KerstinJessicaANJAMichelle Viviane

Wikipedia erklärt das Funkenmariechen wie folgt: "Das Tanzmariechen ist eine auf die früheren Marketenderinnen zurückgehende traditionelle Figur im Karneval und kam zunächst nur im Rheinland vor. Gleichbedeutende Bezeichnungen sind Funke(n)mariechen oder Regimentstochter (z. B. bei Prinzen-Garde oder Ehrengarde im Kölner Karneval). Die typische Kleidung ist oft der Oberbekleidung an Uniformen aus dem 18. Jahrhundert angelehnt: Dreispitz, Perücke mit geflochtenen Zöpfen, Stiefel, Uniform mit Jacke und Hose. Ein kurzes Kleid mit weitem, teils auch plissiertem Rockteil ersetzte später die Hose. Dieses wirkt unter der Jacke wie ein separater Rock, der jedoch nicht verrutschen kann.
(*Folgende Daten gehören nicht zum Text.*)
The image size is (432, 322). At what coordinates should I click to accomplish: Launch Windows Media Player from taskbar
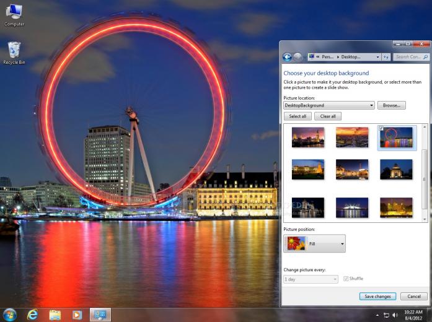pyautogui.click(x=77, y=315)
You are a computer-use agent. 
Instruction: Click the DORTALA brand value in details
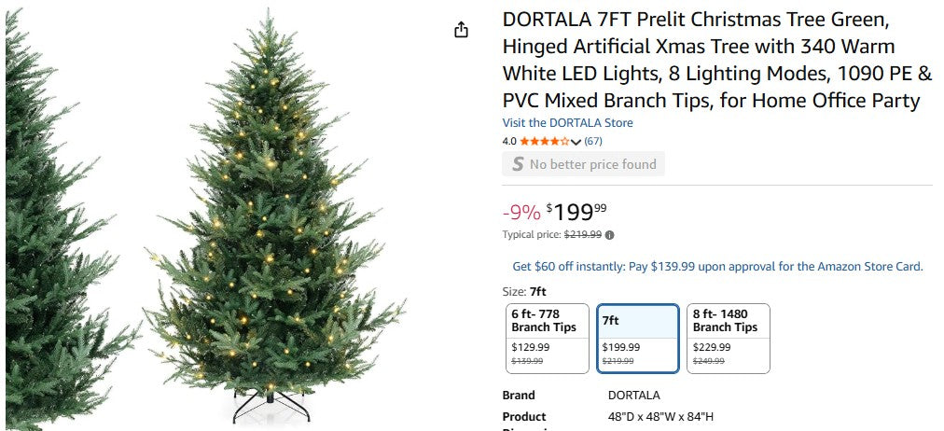(x=633, y=396)
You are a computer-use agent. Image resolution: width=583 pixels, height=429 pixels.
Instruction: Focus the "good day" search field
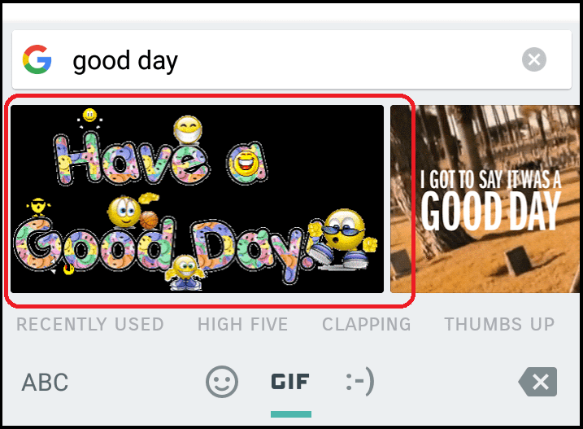coord(291,59)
Zum selbigen Zweck besteht die teils sichtbare Unterbekleidung aus einer dicken Glanzstrumpfhose im dunklen Hautton mit weißem Leotard darüber. Optional sind hier auch zusätzlich ein Petticoat und Spitzen- oder Rüschenunterhöschen in Weiß zu finden. Die Tanzmariechen-Rolle wurde anfangs von einem Mann dargestellt und erst unter dem Regime der Nationalsozialisten von weiblichen Tänzerinnen übernommen, um homosexuelle Anspielungen, die damals politisch unerwünscht waren, auszuschließen. Diese Tänzerinnen üben in Karnevals- oder speziellen Gardetanzvereinen. Tanzmariechen findet man heute in nahezu jedem Karnevals-, Faschings- und Fasnachtsverein in Deutschland, Österreich, Belgien und Holland. Sie treten einzeln, paarweise mit Tanzoffizieren oder zu mehreren in Tanzgarden auf, oft zu Marsch- oder Polkamusik, mittlerweile auch zu modernerer, an traditionelle Musik angelehnter Musik. In der Formation geschieht dies teilweise mit Tanzschritten aus dem früheren Girlstanz, wogegen beim Solotanz Elemente aus dem Bodenturnen (Flickflack, Spagat) eingefügt werden. Mittlerweile aber sind akrobatische Elemente bei den „Profis“ auch im Gardetanz üblich." Nach der Jahrtausendwende kamen auch Peniger Faschingsgäste in den Genuss derartiger Soloeinlagen. Mit Anja Pflücke, Kerstin Meissner, Jessica Heseler, Michele Landgraf und ab 2017 wieder Viviane Kühn gibt es beim FCP immer etwas zu sehen.